Roger Bootle of Deloitte“Not only is the interest rate environment far less favourable, but the global financial crisis and the associated credit crunch have brought an end to the period of easy credit that in recent years has been the bedrock of the rapid rises in house prices. Without this support, house prices may fall sharply, perhaps by around 5% this year and by something like 8 per cent in 2009.

“What's more, a prolonged economic downturn may force employers to wield the axe more sharply than in briefer downturns, when they were more prepared to hoard labour. Slower employment growth – if not outright falls – together with sluggish income growth could undermine the housing market yet further and significantly reduce the ability of household spending to propel the economy forward. Household spending, which has been the engine of the economy for much of the last decade, is likely to falter, growing by less than 2% both this year and next.”

Mr Bootle goes on: “And unlike in 2005, the economy will not be bailed out by a strong world economy. The US economy has entered a period of weakness as the housing market undergoes a substantial correction and US consumers – for so long the driver of global economic growth – finally rein in their spending. We think that US economic growth will slow to zero in the first half of this year, with a good chance of an outright recession. Even assuming a modest recovery in the second half, helped by much lower interest rates, we expect the US economy to grow by just 1.3% in 2008 as a whole and by a similarly below-par 2.0% in 2009.
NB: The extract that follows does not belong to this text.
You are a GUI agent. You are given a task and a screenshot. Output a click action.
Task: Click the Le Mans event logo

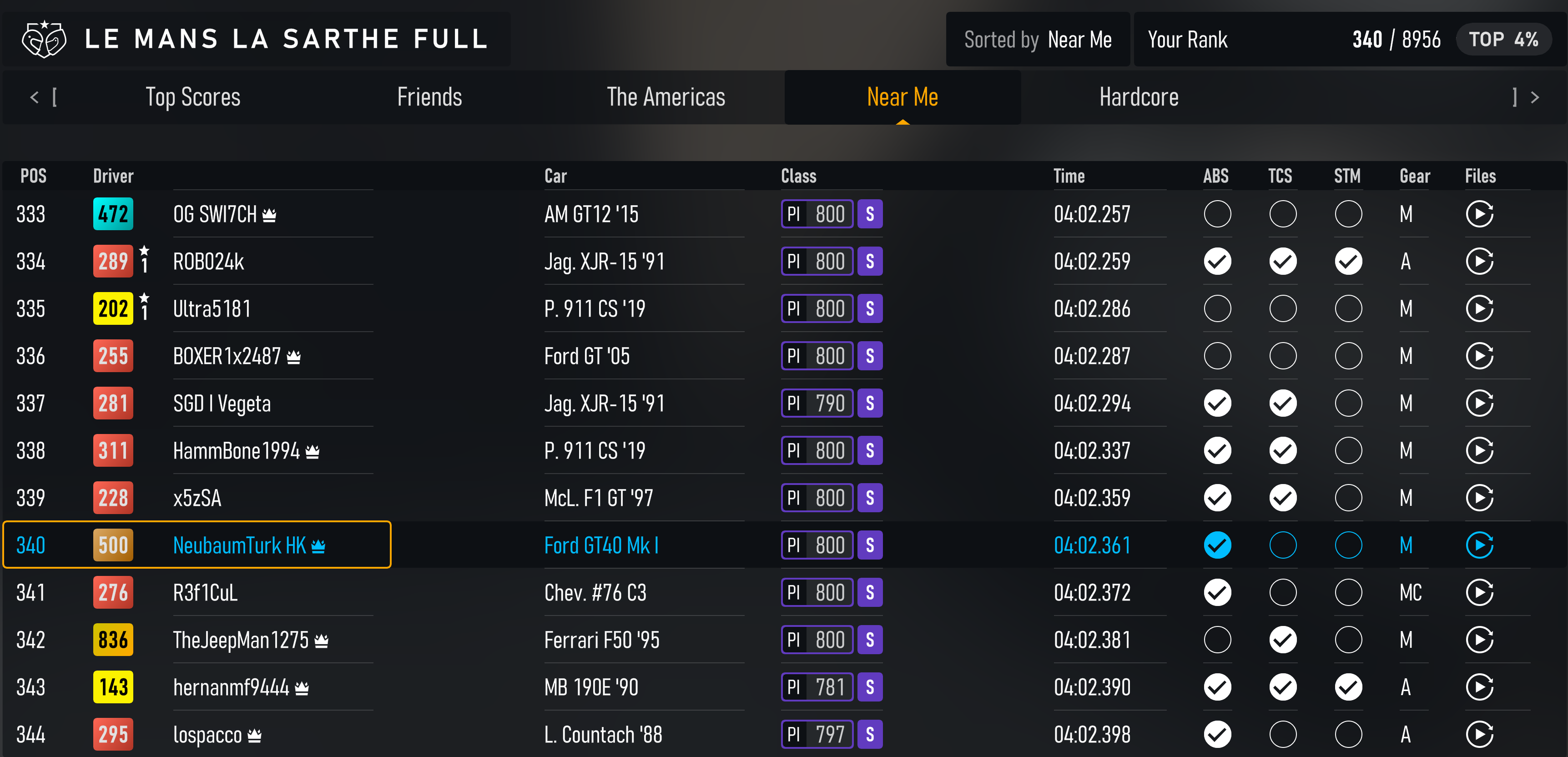point(44,39)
“Admittedly, much has been made of the potentially offsetting impact of the strength of the UK's biggest export market, Europe, and the growing importance of other rapidly expanding destinations such as China and India. But it seems very unlikely that these other areas will fully compensate for the impact of the slowdown in the US.

“Indeed, euro-zone growth is still likely to slow significantly this year. And although economies such as China and India will continue to expand at very robust rates, between them they buy less than 5% of total UK exports.

“Accordingly, net trade looks set to have a less supportive effect on the economy over the next few years than it did in 2005, when it made a positive contribution to GDP growth and helped to offset the negative impact of the housing slowdown. We expect GDP growth to slow sharply from 3.2% last year to around 2% this year and to below 2 per cent in 2009. This would be the weakest performance of the UK economy over two years since 1991 and 1992.”

On a more positive note, Mr Bootle says that one important factor which should help to prevent a full-blown recession is the scope for the policymakers to respond. Despite lingering concerns over the inflation outlook, the Monetary Policy Committee should be free to cut interest rates sharply.

“We see rates eventually falling to just 4% in 2009, which should push the pound lower,” he adds. “Further ahead, a period of re-adjustment in the economy, incorporating falls in house prices and the exchange rate, might ultimately pave the way for a renewed period of strong and better balanced growth such as that which followed the pound's exit from the ERM in the early 1990s. But there is a difficult period to get through first and, unlike the last slowdown, that period is likely to last rather longer than a year.”